# how many kittens?



## Taylorbaby (Jan 10, 2009)

do you think little one will have? Due in 3 weeks-ish or just over!

If you get it right you have give a kitten a pedigree name  Dont have a theme yet!

Only had 1 litter before 4 kittens, but 1 sadly passed, so 3 kittens 

My beautiful baby :001_wub:


















*****

New pics! 2 weeks to go!!!!


----------



## archiebaby (Feb 25, 2008)

she looks massive in the first photo has she had kittens before and how many?


----------



## kiara (Jun 2, 2009)

WOW she is massive!! Very pretty.
id say 5, 3 girls and 2 boys.
She's about the same size as Crystal. xx


----------



## archiebaby (Feb 25, 2008)

well, i am going to say 7:thumbup: but if i win i will have to pass on naming a kitten coz i am still thinking up kc names for the little monkeys i have here actually no i would be honered to name a kitten never done one before lol


----------



## GeordieBabe (Apr 7, 2009)

wow she's massive, id say 5 2 boys 3 girls


----------



## Chez87 (Aug 11, 2010)

I think 4!


----------



## MaryA (Oct 8, 2010)

OMG, the thought of being on tenderhooks again for more of TB's furbabies. :thumbup:  :thumbup: :lol:


----------



## Taylorbaby (Jan 10, 2009)

lol sorry!! 

if anyone can think of a nice theme let me know!! x


----------



## archiebaby (Feb 25, 2008)

have you done a cake theme before


----------



## Taylorbaby (Jan 10, 2009)

nope lol!!


----------



## archiebaby (Feb 25, 2008)

Taylorbaby said:


> nope lol!!


there you go then
angel cake
strawberry shortcake
french fancie
lemon slice:thumbup:


----------



## Taylorbaby (Jan 10, 2009)

archiebaby said:


> there you go then
> angel cake
> strawberry shortcake
> french fancie
> lemon slice:thumbup:


haha! it has to match them  cant think of a any names till they are born as not sure of colours/patterns!!


----------



## Annie2610 (Nov 14, 2010)

I think she will have 5, all girls


----------



## Argent (Oct 18, 2009)

4 kits, 3 girls 1 boy


----------



## Taylorbaby (Jan 10, 2009)

kiara said:


> WOW she is massive!! Very pretty.
> id say 5, 3 girls and 2 boys.
> She's about the same size as Crystal. xx


ooo!! 



archiebaby said:


> well, i am going to say 7:thumbup: but if i win i will have to pass on naming a kitten coz i am still thinking up kc names for the little monkeys i have here actually no i would be honered to name a kitten never done one before lol


OH MY GOD 7!!!! 



GeordieBabe said:


> wow she's massive, id say 5 2 boys 3 girls


ooo!! lol 



Chez87 said:


> I think 4!


4 wat lol!! 



MaryA said:


> OMG, the thought of being on tenderhooks again for more of TB's furbabies. :thumbup:  :thumbup: :lol:


lol have a guess!!



Annie2610 said:


> I think she will have 5, all girls


ooo she had all boys before!!
# # # # #
Rewrite the forum thread starting with "## MaryA (Oct" and going on through "lol sorry!!", putting "kittens" in place of "furbabies".

### Part of a data file
# # # # #
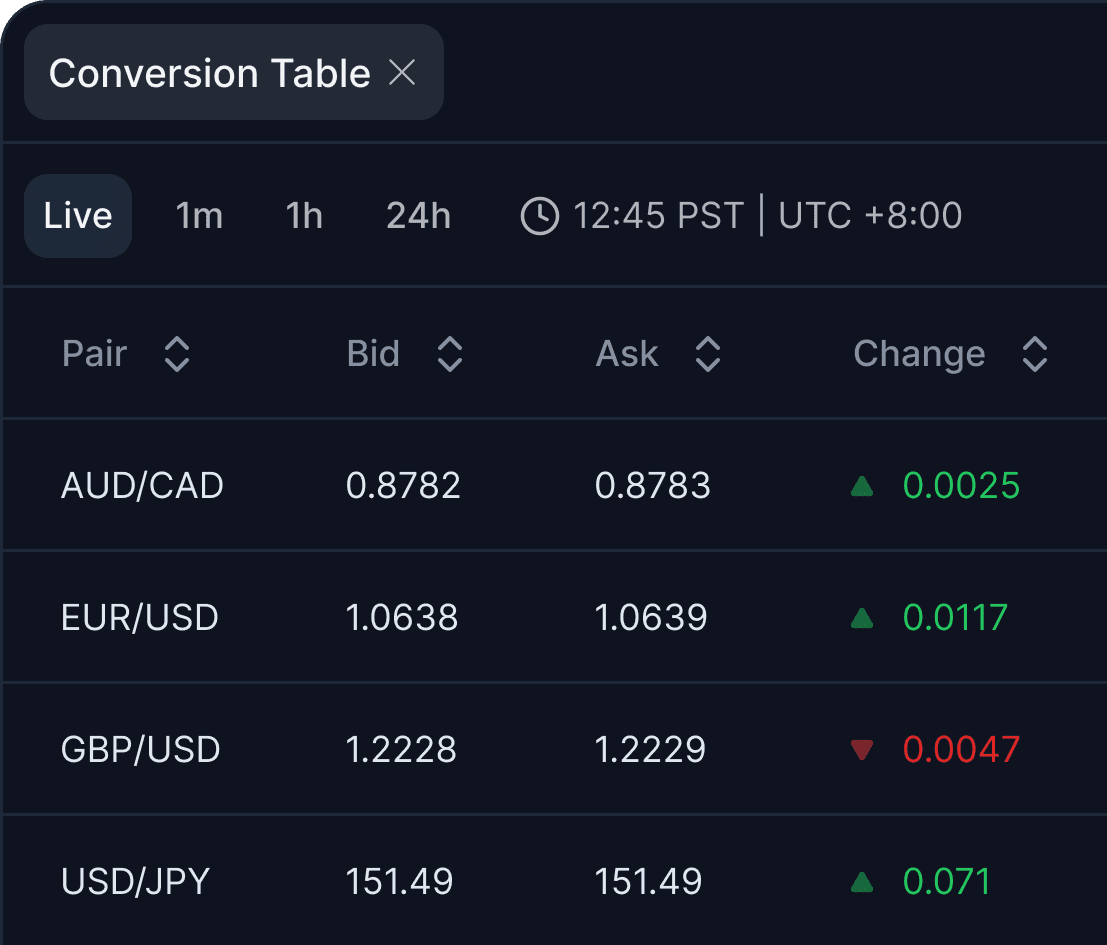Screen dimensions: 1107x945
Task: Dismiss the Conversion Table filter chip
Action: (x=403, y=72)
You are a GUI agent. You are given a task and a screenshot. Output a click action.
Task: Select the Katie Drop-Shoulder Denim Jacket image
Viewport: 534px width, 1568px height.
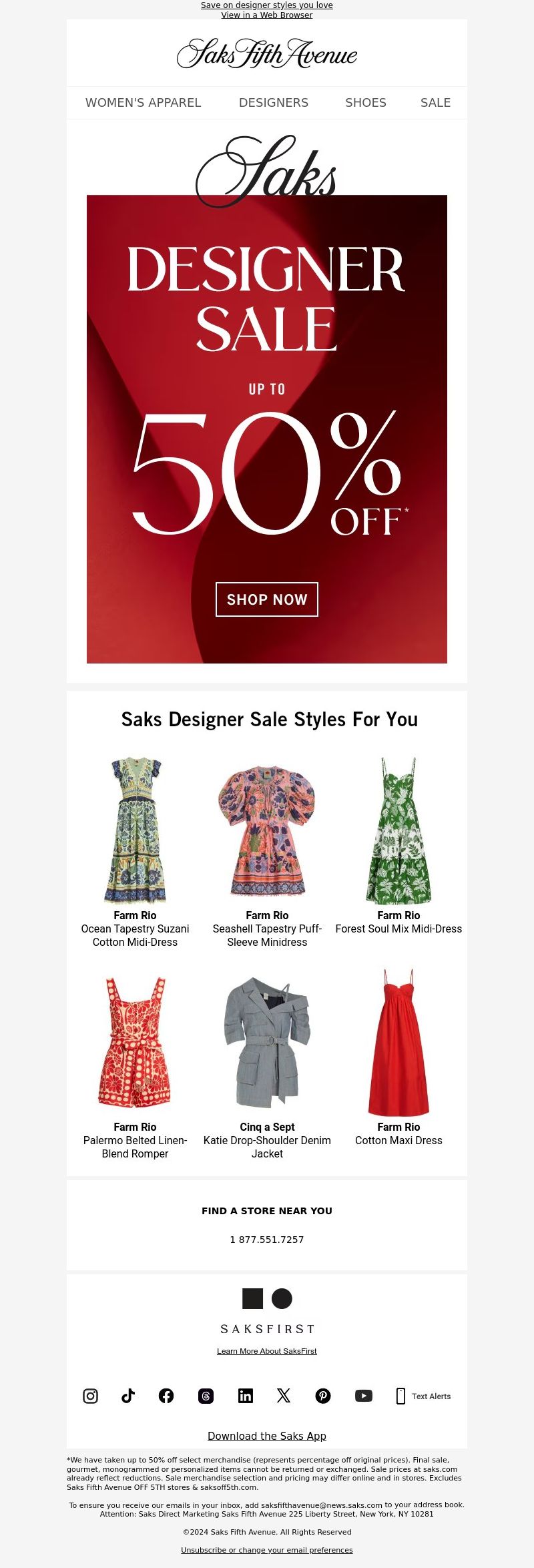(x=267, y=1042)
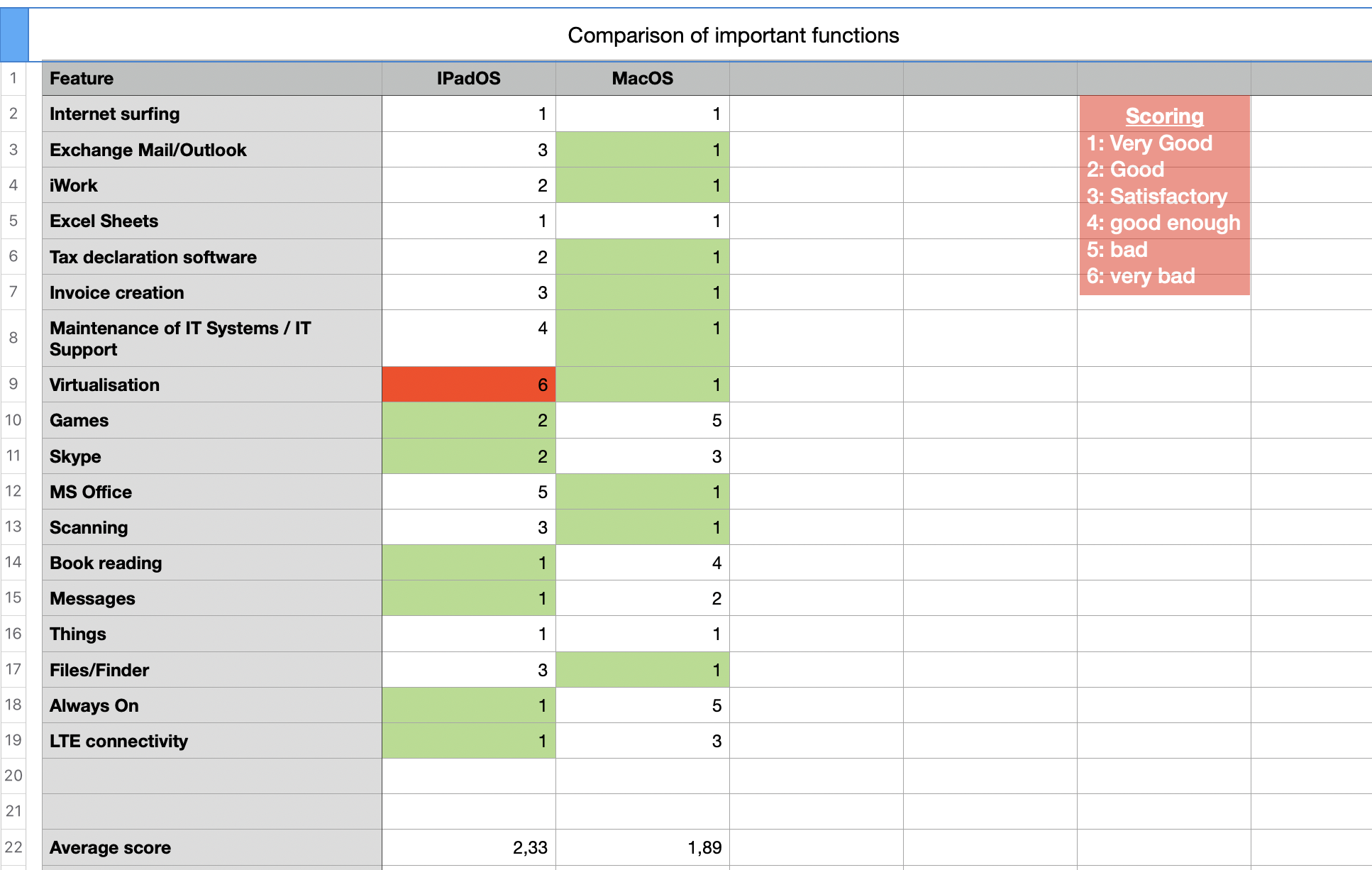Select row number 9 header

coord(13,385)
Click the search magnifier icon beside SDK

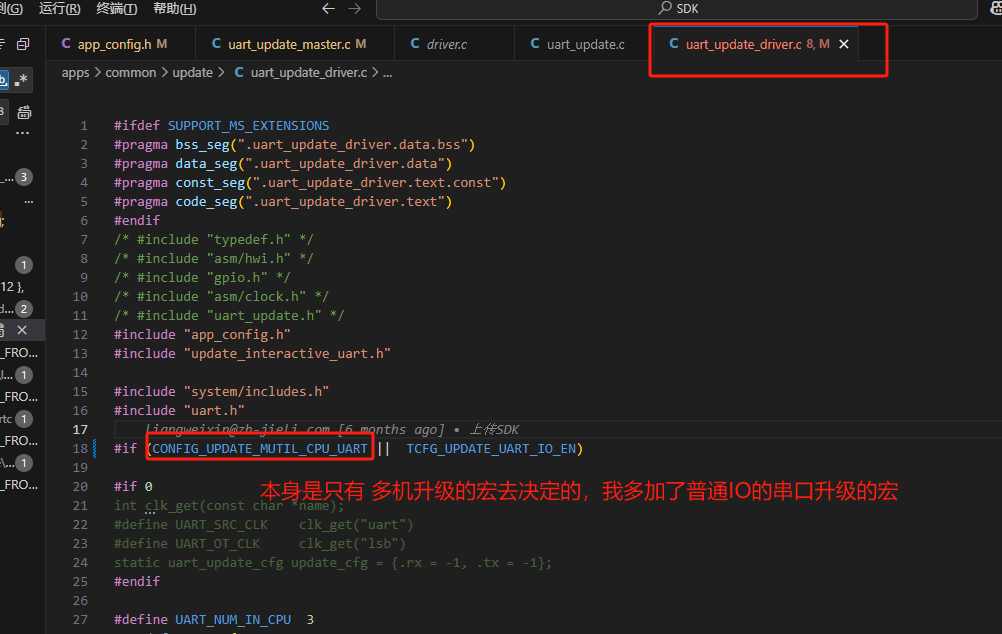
# # # # #
### COMPLETED EXERCISE
## MaryA (Oct 8, 2010)

OMG, the thought of being on tenderhooks again for more of TB's kittens. :thumbup:  :thumbup: :lol:


----------



## Taylorbaby (Jan 10, 2009)

lol sorry!!